• _About this exercise_:
Exactly the lines from the one with "Task: Open the Overview page in the sidebar" through the final line of the entries, and nothing else, should appear in the answer; no pictures go in it.

Raw data START

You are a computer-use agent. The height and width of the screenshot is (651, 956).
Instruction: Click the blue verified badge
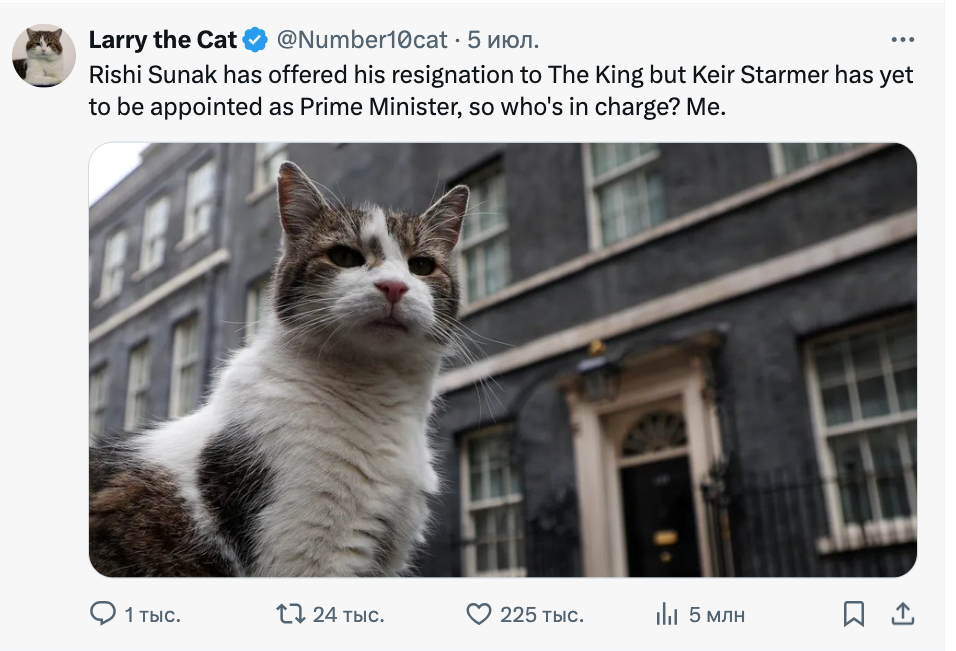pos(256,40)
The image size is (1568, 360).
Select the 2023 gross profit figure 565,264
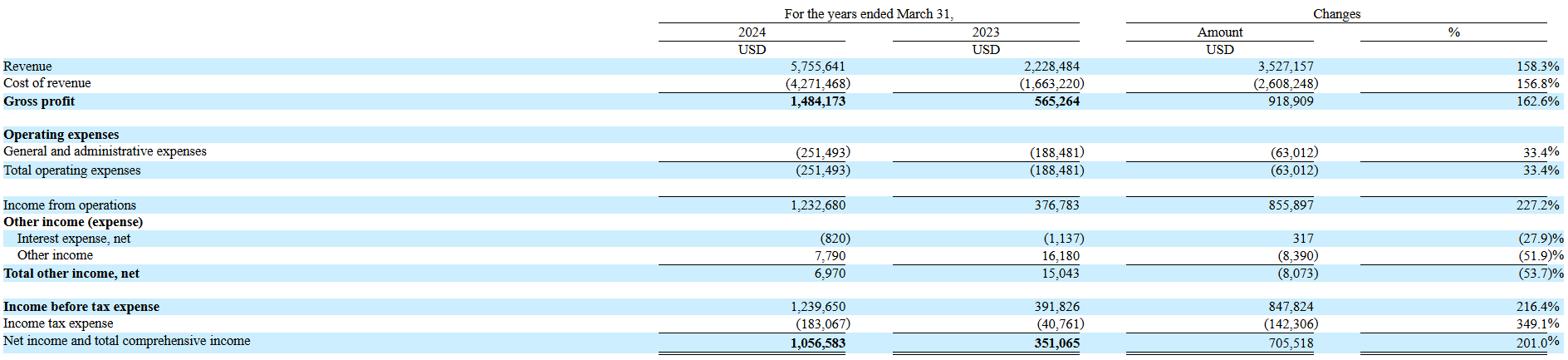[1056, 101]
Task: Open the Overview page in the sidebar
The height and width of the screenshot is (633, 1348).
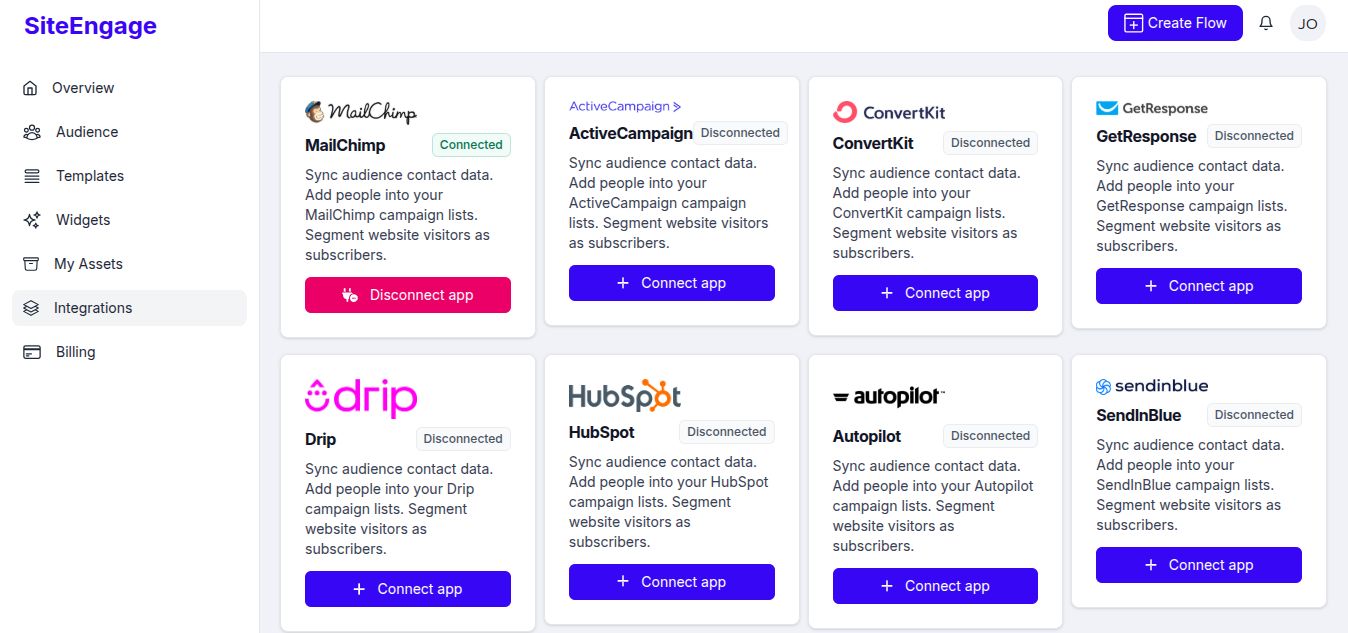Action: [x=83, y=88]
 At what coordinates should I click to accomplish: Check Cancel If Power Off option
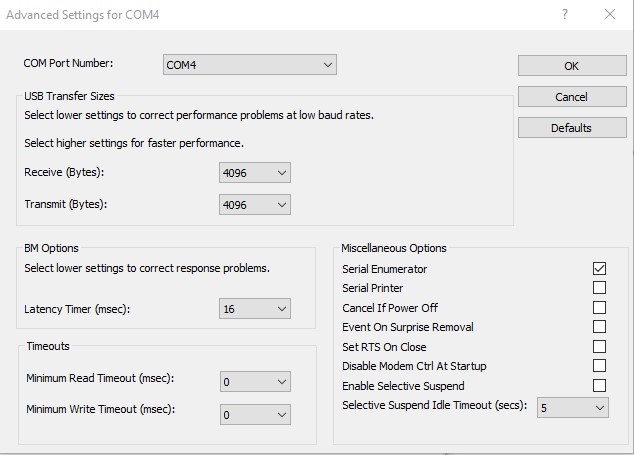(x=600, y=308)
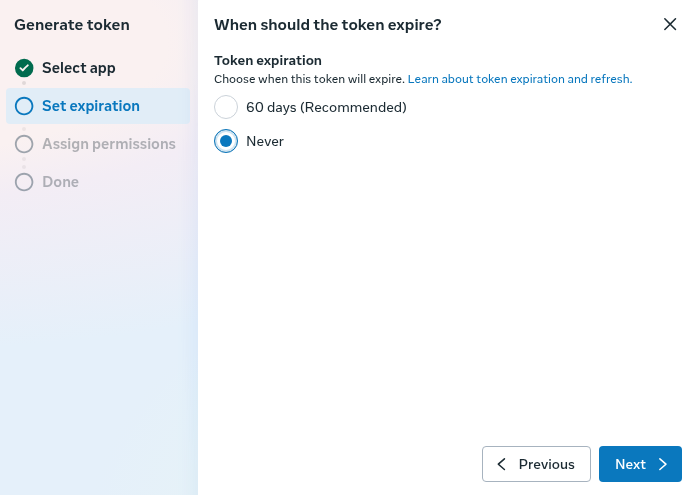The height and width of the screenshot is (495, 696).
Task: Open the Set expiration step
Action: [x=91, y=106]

Raw data END

• _Answer for this exercise_:
Task: Open the Overview page in the sidebar
The height and width of the screenshot is (633, 1348).
Action: [x=83, y=88]
 At what coordinates should I click to accomplish: Check Cancel If Power Off option
(x=600, y=308)
The height and width of the screenshot is (495, 696).
Task: Open the Set expiration step
Action: [x=91, y=106]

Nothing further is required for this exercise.